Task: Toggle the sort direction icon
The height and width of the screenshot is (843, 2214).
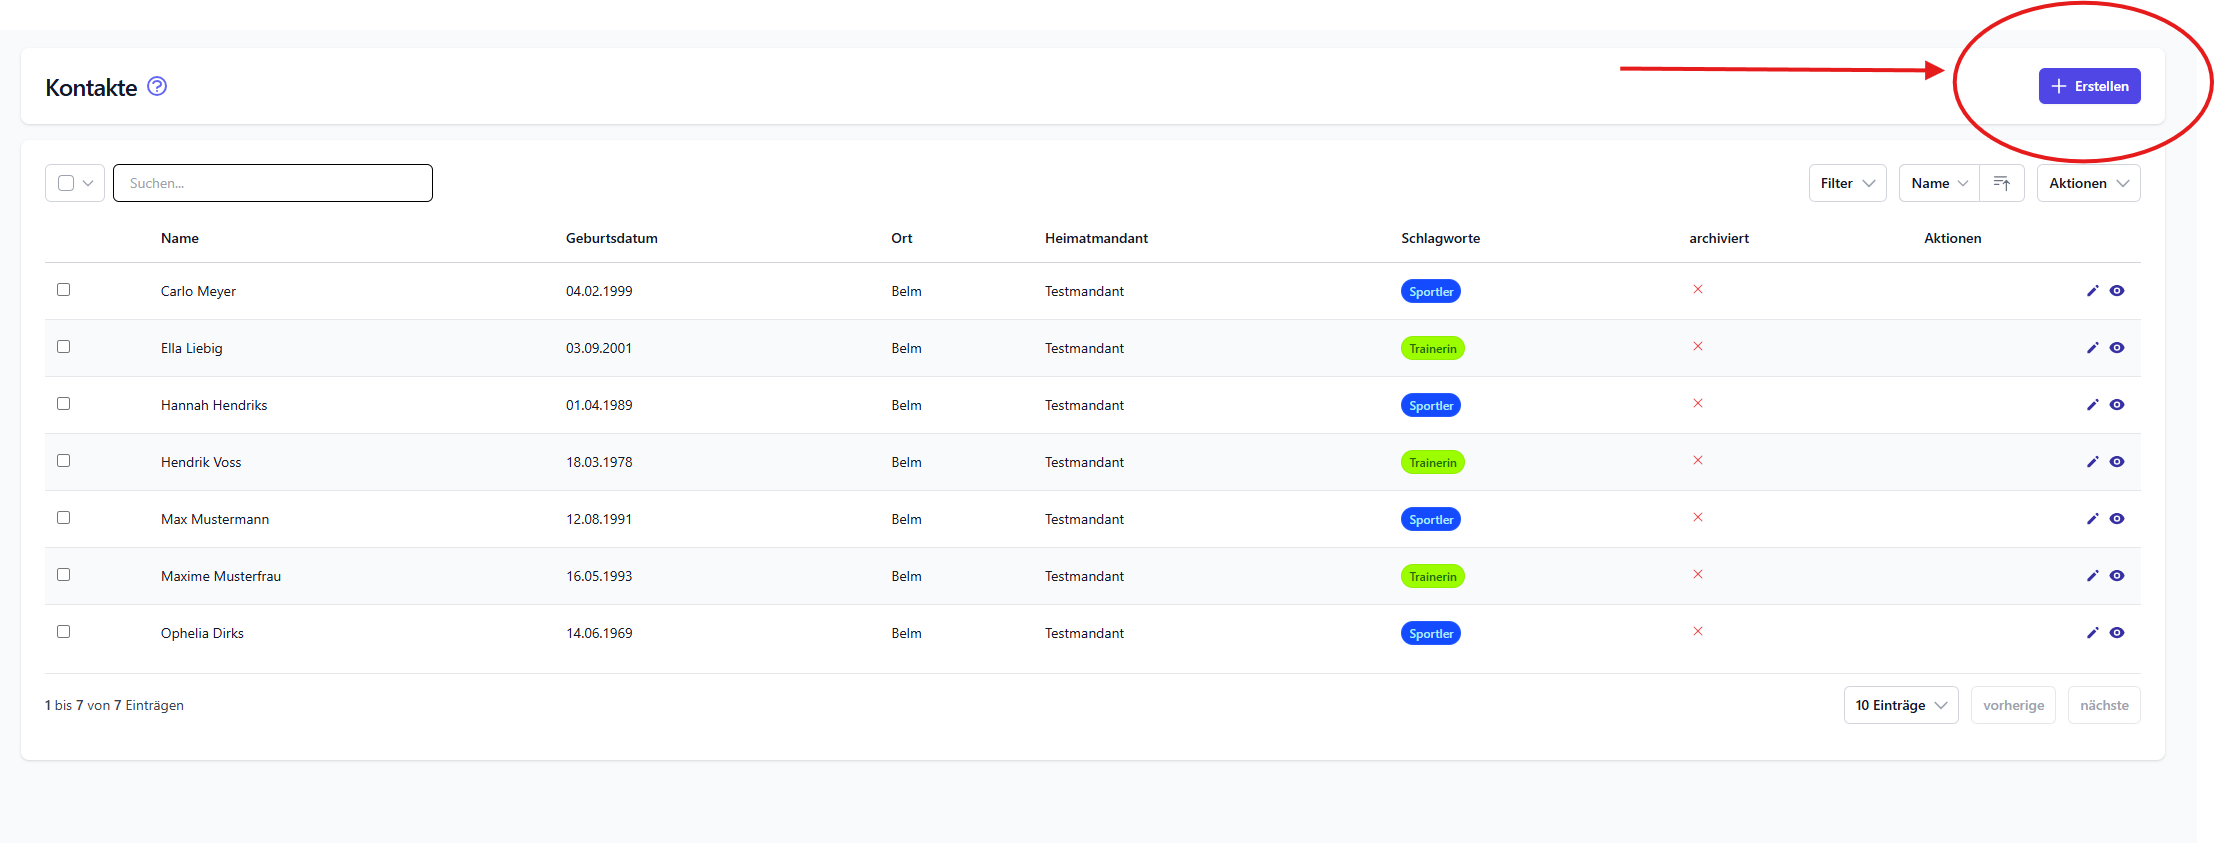Action: (x=2002, y=183)
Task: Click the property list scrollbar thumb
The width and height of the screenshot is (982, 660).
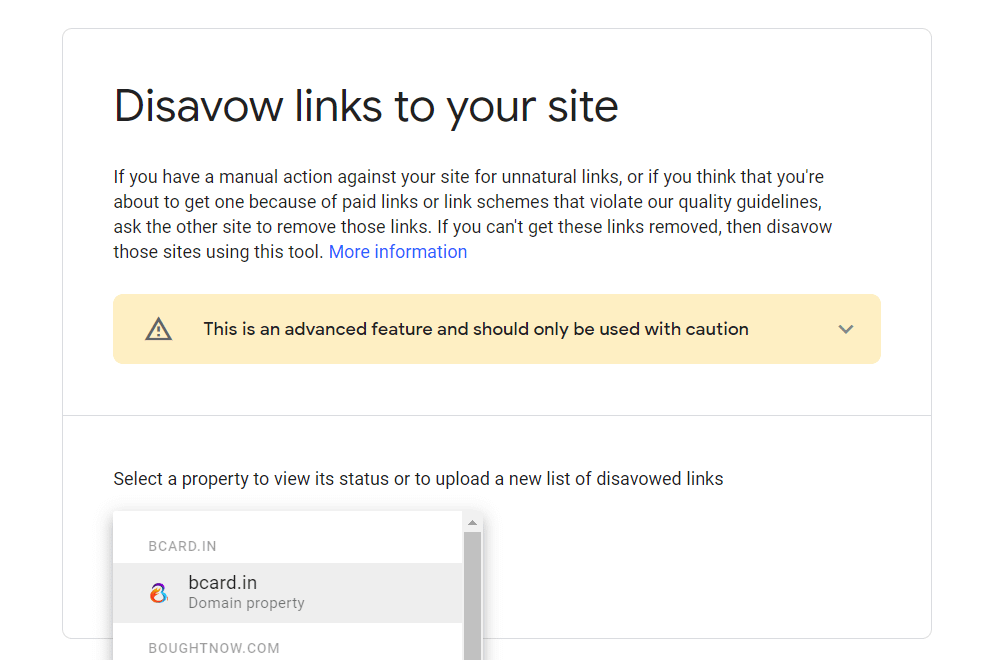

# # # # #

### WHAT THIS TASK INVOLVES:
Each line from the line containing "Task: Click the property list scrollbar thumb" through the last line above must be written out exactly, and every picture must be omitted.

### WRITTEN REPLY:
Task: Click the property list scrollbar thumb
The width and height of the screenshot is (982, 660).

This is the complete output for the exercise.